前述した通り、現在は機械加工の精度が非常に高くなっているので、慣らし運転をしなくても、それが原因でバイクが壊れる可能性は限りなく少ない。いきなりサーキットをエンジン全開で走っても、おそらくすぐに大きな問題にはならないだろう。
しかし、慣らし運転を行わないと、愛車が持っている本来の性能をすべて発揮することができないかもしれないし、部品の寿命が縮まって長く性能を維持できない可能性もある。

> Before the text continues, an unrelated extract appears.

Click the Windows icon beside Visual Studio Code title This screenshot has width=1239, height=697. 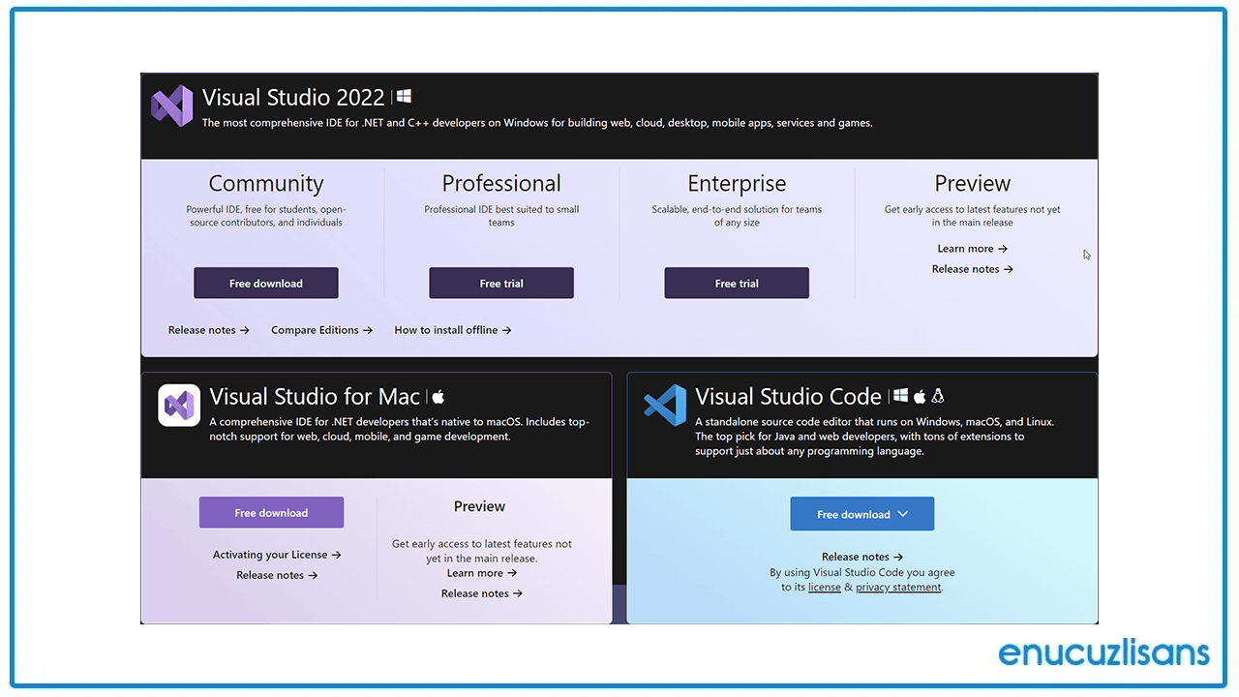pos(902,395)
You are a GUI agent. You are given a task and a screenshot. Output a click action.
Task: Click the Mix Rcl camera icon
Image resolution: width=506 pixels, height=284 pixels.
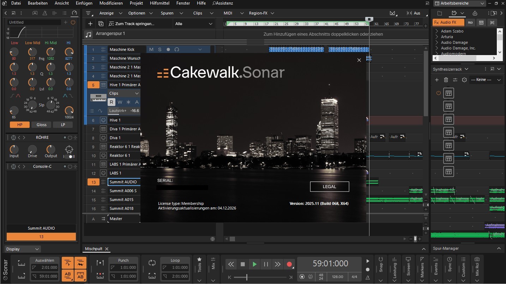[x=477, y=259]
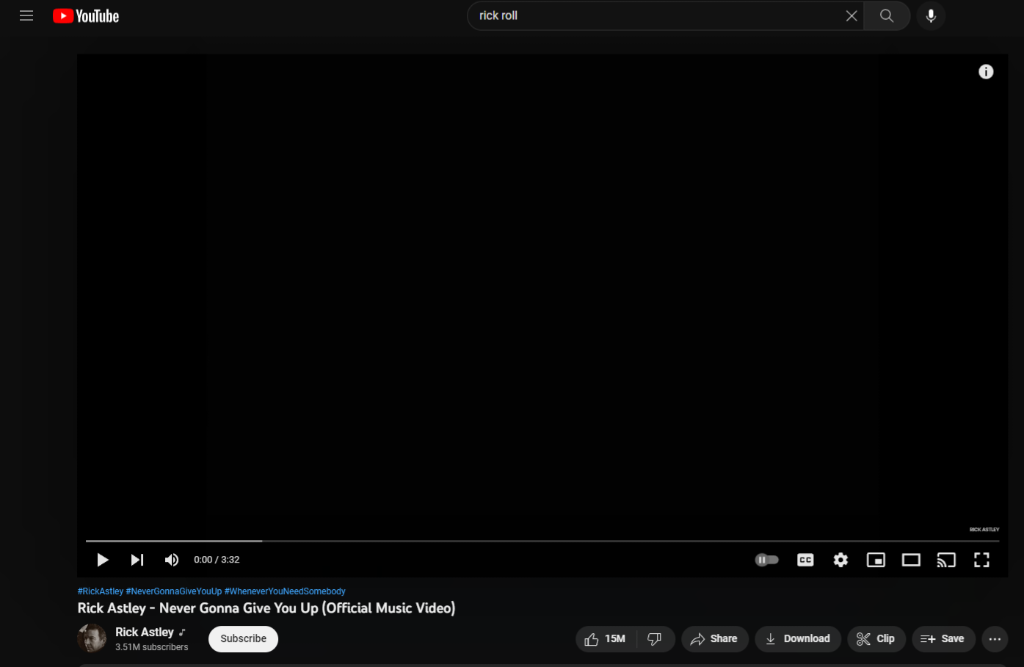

とはいえ、これらが「ほんのわずかな差」でしかないのも事実。ビックバイクなら最高出力が数馬力、最高速度が数キロ下がったところで、本格的なレースやサーキット走行でもない限り、普段乗りやツーリングでは気付かないかもしれない。また近年のスーパースポーツ系は猛烈に高性能なため「普通に走っていれば一生慣らし」と嘆く声があるくらい、高回転まで回せる機会も少ない。
なので「いまどきのバイクは慣らし運転は不要」という意見も理解はできる。しかし、慣らし運転を行うことで愛車がベストな状態を長く発揮できるのは事実なので、ここはライダー各人の判断に委ねられるところだろう。